Add tune_lgbm() and wire hyperparameter tuning into DAG

Converts scratch/tune_model.R into a pure tune_lgbm() function, replacing hardcoded winning_params with a fully automated tar_target. Best params (trees=844, depth=3, lr=0.0204, min_n=389) now flow reproducibly into evaluate_final_model() and train_production_model(). PR-AUC improved from 0.165 to 0.198. Co-Authored-By: Claude Sonnet 4.6 <noreply@anthropic.com>
2026-02-22 03:25:35 -05:00
parent 33d0fc31c7
commit f47b2e1be2
7 changed files with 178 additions and 9 deletions
--- a/R/functions.R
+++ b/R/functions.R
@@ -1199,12 +1199,132 @@ train_production_model <- function(data, recipe, best_params, model_filename = "

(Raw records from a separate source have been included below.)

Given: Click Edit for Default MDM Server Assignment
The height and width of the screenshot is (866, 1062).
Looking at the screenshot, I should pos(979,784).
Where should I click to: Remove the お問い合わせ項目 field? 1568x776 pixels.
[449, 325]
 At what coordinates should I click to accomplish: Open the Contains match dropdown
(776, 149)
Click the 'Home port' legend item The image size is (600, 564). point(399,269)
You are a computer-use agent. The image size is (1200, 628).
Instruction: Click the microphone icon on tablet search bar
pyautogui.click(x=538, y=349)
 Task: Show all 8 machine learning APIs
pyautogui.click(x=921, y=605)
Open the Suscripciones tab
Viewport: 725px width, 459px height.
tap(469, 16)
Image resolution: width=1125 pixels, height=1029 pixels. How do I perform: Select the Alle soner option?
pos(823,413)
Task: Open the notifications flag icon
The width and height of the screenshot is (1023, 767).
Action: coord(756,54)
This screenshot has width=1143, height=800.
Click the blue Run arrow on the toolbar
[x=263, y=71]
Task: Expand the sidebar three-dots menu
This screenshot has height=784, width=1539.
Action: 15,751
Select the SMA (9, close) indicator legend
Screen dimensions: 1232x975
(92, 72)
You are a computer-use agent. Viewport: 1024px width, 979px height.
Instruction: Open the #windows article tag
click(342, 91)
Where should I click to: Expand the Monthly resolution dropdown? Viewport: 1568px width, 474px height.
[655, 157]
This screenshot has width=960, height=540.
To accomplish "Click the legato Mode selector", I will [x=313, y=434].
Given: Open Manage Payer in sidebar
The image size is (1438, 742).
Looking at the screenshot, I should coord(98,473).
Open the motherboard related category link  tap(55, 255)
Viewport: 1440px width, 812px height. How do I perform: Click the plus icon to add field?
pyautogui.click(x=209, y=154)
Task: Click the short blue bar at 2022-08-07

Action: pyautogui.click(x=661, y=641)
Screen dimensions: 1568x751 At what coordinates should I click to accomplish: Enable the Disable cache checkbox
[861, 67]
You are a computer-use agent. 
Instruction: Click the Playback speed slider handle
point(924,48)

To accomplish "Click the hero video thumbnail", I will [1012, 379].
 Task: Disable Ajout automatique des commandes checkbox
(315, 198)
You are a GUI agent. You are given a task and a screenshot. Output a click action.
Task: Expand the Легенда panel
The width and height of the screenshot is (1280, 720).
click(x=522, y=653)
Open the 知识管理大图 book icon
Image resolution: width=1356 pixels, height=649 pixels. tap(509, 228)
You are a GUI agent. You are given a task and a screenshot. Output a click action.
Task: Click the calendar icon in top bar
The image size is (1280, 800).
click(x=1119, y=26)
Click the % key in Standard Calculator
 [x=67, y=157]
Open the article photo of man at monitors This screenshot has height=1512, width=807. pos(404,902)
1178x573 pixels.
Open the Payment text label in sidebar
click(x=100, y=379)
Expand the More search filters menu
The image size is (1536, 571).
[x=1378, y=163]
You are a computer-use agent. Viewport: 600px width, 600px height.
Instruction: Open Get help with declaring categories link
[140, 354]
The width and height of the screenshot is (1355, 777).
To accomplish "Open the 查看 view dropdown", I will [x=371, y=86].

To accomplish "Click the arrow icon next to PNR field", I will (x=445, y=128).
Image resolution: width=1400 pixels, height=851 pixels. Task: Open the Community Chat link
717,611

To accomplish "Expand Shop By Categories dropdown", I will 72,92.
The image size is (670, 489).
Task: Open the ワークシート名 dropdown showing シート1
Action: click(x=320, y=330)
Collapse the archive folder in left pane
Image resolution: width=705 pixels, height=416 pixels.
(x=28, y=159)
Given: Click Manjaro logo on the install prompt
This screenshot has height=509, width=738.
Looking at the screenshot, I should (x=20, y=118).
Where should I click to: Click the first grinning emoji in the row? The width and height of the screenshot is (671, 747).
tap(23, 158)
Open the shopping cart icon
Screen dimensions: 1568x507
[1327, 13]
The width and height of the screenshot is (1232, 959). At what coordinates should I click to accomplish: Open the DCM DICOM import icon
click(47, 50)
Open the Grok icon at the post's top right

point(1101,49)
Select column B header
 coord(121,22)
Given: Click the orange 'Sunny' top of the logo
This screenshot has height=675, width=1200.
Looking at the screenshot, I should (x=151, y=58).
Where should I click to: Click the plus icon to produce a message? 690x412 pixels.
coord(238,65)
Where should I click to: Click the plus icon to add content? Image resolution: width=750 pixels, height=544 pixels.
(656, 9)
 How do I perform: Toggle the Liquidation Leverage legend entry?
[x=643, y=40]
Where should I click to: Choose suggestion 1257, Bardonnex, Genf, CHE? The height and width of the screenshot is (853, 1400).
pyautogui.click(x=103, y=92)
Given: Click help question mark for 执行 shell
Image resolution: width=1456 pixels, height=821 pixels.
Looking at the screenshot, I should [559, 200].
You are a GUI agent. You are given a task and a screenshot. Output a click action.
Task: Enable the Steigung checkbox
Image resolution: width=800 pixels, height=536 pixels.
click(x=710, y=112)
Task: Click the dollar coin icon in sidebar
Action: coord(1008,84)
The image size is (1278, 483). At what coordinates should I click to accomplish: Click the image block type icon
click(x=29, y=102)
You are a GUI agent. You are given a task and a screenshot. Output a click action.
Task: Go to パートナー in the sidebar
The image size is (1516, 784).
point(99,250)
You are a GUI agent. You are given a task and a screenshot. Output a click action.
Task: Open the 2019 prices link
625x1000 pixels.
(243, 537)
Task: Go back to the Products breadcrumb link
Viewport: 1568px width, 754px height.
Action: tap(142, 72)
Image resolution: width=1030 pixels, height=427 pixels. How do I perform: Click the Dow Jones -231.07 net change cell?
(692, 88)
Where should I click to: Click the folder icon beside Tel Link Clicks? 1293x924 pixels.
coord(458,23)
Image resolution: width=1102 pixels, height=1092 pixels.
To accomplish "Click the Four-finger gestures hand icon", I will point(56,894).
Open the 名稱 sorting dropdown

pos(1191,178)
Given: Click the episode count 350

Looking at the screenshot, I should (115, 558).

 build_baf_recipe <- function(data) {
  recipes::recipe(outcome ~ ., data = data) |>
    recipes::update_role(month, new_role = "ID") |>
-    recipes::step_novel(recipes::all_nominal_predictors()) |> 
+    recipes::step_novel(recipes::all_nominal_predictors()) |>
    recipes::step_unknown(recipes::all_nominal_predictors()) |>
    recipes::step_indicate_na(recipes::all_numeric_predictors()) |>
    recipes::step_impute_median(recipes::all_numeric_predictors()) |>
-    recipes::step_dummy(recipes::all_nominal_predictors(), one_hot = TRUE) |> 
+    recipes::step_dummy(recipes::all_nominal_predictors(), one_hot = TRUE) |>
    recipes::step_zv(recipes::all_predictors())
-  
+
  # Notice: NO prep() here!
+}
+
+#' Tune LightGBM Hyperparameters
+#'
+#' Performs a grid search over LightGBM hyperparameters using the same rolling
+#' time windows as the imbalance tournament. Optimises PR-AUC on the pre-baked
+#' baseline data stored in MinIO. Returns the best parameters as a named list
+#' ready for use in \code{evaluate_final_model()} and
+#' \code{train_production_model()}.
+#'
+#' @param imbalance_windows A tibble with columns \code{window_id},
+#'   \code{train_months}, and \code{test_month}, as produced by the
+#'   \code{imbalance_windows} target.
+#' @param bucket_name Character. MinIO bucket name. Default \code{"baf-fraud"}.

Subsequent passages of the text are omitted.